A short-term gain for the Tories perhaps, but a long-term problem for any country that wants to properly house its people.
Even Margaret Thatcher protected housing association homes from the original right to buy because she knew it would kill off investment. But the modern Tories are shallow and short-termist. And desperate to kick-start a stuttering election campaign. They have no such qualms in trying to buy votes whatever the cost.
The public won’t be fooled by Cameron and Osborne’s cheap Thatcher tribute act – a recent YouGov poll found
only a third thought extending the right to buy was a good idea.
And this gets to the heart of the Tories’ problem in this election.

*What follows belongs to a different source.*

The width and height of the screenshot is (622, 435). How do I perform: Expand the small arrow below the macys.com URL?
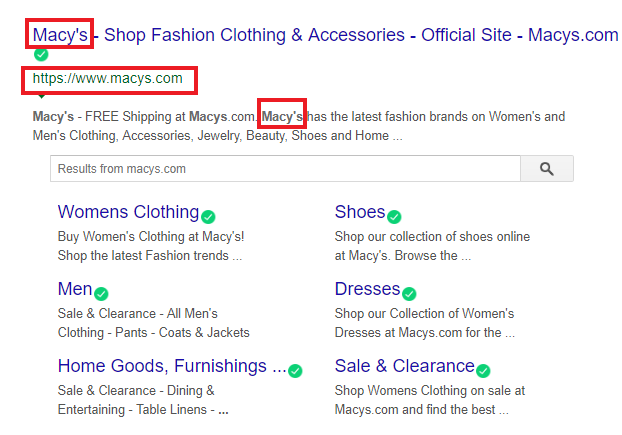click(x=41, y=96)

On the range of big problems that Britain faces from public services, to living standards, to balanced growth, to housing, it’s increasingly clear they’ve run out of ideas and given up.

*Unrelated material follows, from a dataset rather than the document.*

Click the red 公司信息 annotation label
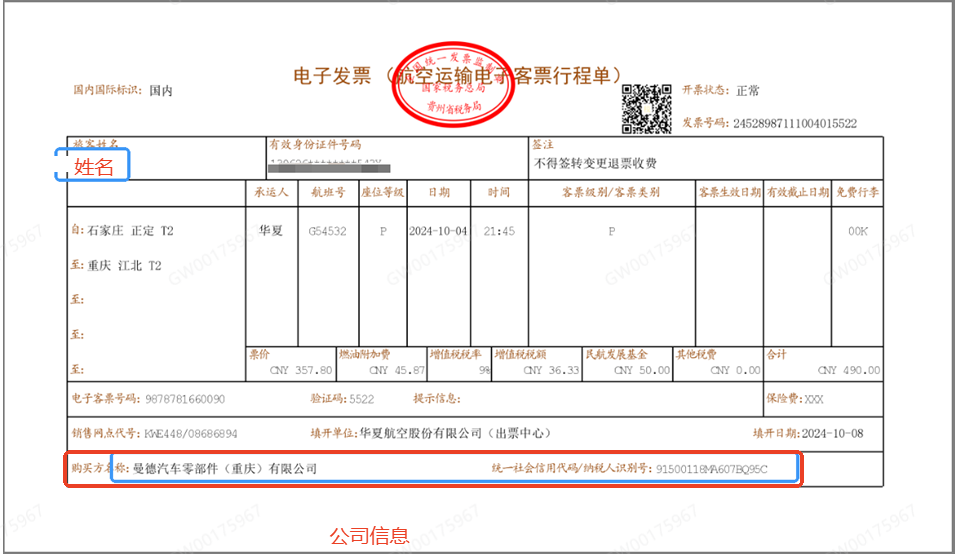955x554 pixels. click(369, 536)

The lack of affordable housing has become a
mainstream concern this election and home ownership is at the
lowest level in a generation. The Tory response? Sell off affordable homes, and increase the supply of housing finance without actually building more homes. Their paper pledge today to build more based on right to buy receipts is completely unbelievable. This is no way to govern a country.
There is a better way. Rather than stifling affordable house-building, a Labour government will build big and build well to tackle the housing crisis, bring down the cost of living and shrink the benefit bill at the same time.
The Tory gamble on right-to-buy is a totem of the election at large – false hope and failed promises with the Tories or a better, fairer long-term plan with Labour. That’s the big choice that we must help make clear to electors over the next three weeks.
John Healey is Labour's candidate for Wentworth and Dearne, a seat he has held since 1997. He was Minister of State for Housing from 2009 to 2010.